The Recorder's reluctance to rule in favor of Jews no doubt bears on his appearance in Circe as the judge who sentences Leopold Bloom to death: "I will put an end to this white slave traffic and rid Dublin of this odious pest. Scandalous! (He dons the black cap) Let him be taken, Mr Subsheriff, from the dock where he now stands and detained in custody in Mountjoy prison during His Majesty's pleasure and there be hanged by the neck until he is dead and therein fail not at your peril or may the Lord have mercy on your soul." The subsheriff, Long John Fanning, calls out, "Who'll hang Judas Iscariot?"

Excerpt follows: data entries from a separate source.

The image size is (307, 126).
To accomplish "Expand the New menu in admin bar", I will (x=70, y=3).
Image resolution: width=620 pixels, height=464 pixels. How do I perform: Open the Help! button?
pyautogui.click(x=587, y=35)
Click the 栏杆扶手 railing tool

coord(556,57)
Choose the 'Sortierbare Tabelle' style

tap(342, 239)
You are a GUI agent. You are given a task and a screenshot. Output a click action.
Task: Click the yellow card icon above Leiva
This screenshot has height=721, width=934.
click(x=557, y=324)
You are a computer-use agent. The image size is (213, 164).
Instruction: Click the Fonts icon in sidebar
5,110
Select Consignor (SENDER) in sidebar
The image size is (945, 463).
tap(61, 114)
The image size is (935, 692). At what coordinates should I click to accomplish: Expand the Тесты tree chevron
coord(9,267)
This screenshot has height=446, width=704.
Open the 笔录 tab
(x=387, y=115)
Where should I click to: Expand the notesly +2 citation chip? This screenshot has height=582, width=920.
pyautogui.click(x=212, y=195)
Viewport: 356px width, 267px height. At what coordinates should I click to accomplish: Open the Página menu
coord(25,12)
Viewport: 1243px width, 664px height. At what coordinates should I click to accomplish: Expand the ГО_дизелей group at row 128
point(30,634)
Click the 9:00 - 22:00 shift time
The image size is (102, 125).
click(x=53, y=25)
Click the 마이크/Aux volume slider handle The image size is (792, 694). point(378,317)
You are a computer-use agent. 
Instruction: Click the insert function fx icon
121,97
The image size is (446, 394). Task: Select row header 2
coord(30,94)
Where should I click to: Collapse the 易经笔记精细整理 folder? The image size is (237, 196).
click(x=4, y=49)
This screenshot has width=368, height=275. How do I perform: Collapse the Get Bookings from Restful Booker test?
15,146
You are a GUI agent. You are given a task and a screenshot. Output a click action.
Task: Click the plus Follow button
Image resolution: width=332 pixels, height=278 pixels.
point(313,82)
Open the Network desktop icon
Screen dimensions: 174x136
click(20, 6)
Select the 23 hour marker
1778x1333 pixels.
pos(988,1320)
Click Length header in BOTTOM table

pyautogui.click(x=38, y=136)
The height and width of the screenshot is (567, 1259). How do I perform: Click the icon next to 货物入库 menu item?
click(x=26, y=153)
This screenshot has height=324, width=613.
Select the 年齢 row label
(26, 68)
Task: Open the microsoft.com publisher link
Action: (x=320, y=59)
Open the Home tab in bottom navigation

At the end of Cyclops, the "violent atmospheric
perturbation of cyclonic character" that results from the
Citizen heaving a biscuit tin at Bloom carries away "a
silk umbrella with gold handle with the engraved initials,
crest, coat of arms and house number of the erudite and
worshipful chairman of quarter sessions sir Frederick
Falkiner, recorder of Dublin." This ornate
umbrella, which appears again in Circe, suggests the
judge's high social station, as does his lunch in Earlsfort
Terrace, a short street in a very fashionable part of south
central Dublin, running south from St. Stephen's Green to
Adelaide Road. The "house number" too signifies wealth:
Gifford notes that Sir Frederick lived at 4 Earlsfort Terrace,
just off the Green (187). Membership in the Masonic order also
suggests that Sir Frederick is Protestant.